President of the University of Waterloo
- In office 1958–1969
- Succeeded by: Howard Petch

Personal details
- Born: September 28, 1904 Hamilton, Ontario
- Died: October 26, 1988 (aged 84)

= Gerald Hagey =

Canadian businessman, academic, and college president

Joseph Gerald Hagey (September 28, 1904 - October 26, 1988) was a Canadian businessman, academic, and a founder and first president of the University of Waterloo in Waterloo, Ontario.

==Biography==
Hagey was born and raised in Hamilton, Ontario, the son of Menno Hagey (1863-1946) and Esther Cornell (1861-1907). In 1928 he received a B.A. from Waterloo College, at that time a small church college affiliated with the University of Western Ontario. After graduation, he took a job in sales for B.F. Goodrich, a Kitchener-based rubber company. By the 1950s he had become an advertising and public relations manager, though throughout this time he had continued to be involved in the affairs of his alma mater, Waterloo College.

In 1953 he left B.F. Goodrich to become the president of Waterloo College. The 1950s and 1960s saw a massive expansion in industry and academia because of the postwar economic boom and because of the impending arrival of the baby boomers at Canadian universities. Hagey's goal was the transformation of Waterloo College into a university with a particular focus on science and technology, and close links with industry through co-operative education.

* Using the information *
• a. In the Gerald Hagey biography, transcribe the passage from "Canadian businessman, academic, and college" up to and including "mater, Waterloo College.".
• b. Using the Gerald Hagey biography, mark each statement yes or no and quote the words of the text that decide it. (i) Hagey received a B.A. from Waterloo College in 1928. (ii) Hagey became president of Waterloo College in 1958. (iii) B.F. Goodrich was a rubber company based in Hamilton.
• c. According to the Gerald Hagey biography, what position did Hagey hold by the 1950s?

* Raw data *
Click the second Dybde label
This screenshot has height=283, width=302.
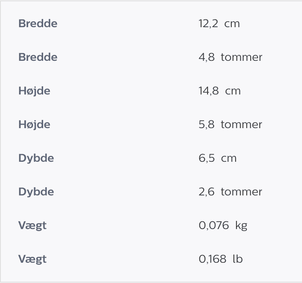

* Written responses *
• a.
Canadian businessman, academic, and college president

Joseph Gerald Hagey (September 28, 1904 - October 26, 1988) was a Canadian businessman, academic, and a founder and first president of the University of Waterloo in Waterloo, Ontario.

==Biography==
Hagey was born and raised in Hamilton, Ontario, the son of Menno Hagey (1863-1946) and Esther Cornell (1861-1907). In 1928 he received a B.A. from Waterloo College, at that time a small church college affiliated with the University of Western Ontario. After graduation, he took a job in sales for B.F. Goodrich, a Kitchener-based rubber company. By the 1950s he had become an advertising and public relations manager, though throughout this time he had continued to be involved in the affairs of his alma mater, Waterloo College.

• b.
(i) Yes: "In 1928 he received a B.A. from Waterloo College"
(ii) No: "In 1953 he left B.F. Goodrich to become the president of Waterloo College."
(iii) No: "B.F. Goodrich, a Kitchener-based rubber company"

• c. He was an advertising and public relations manager.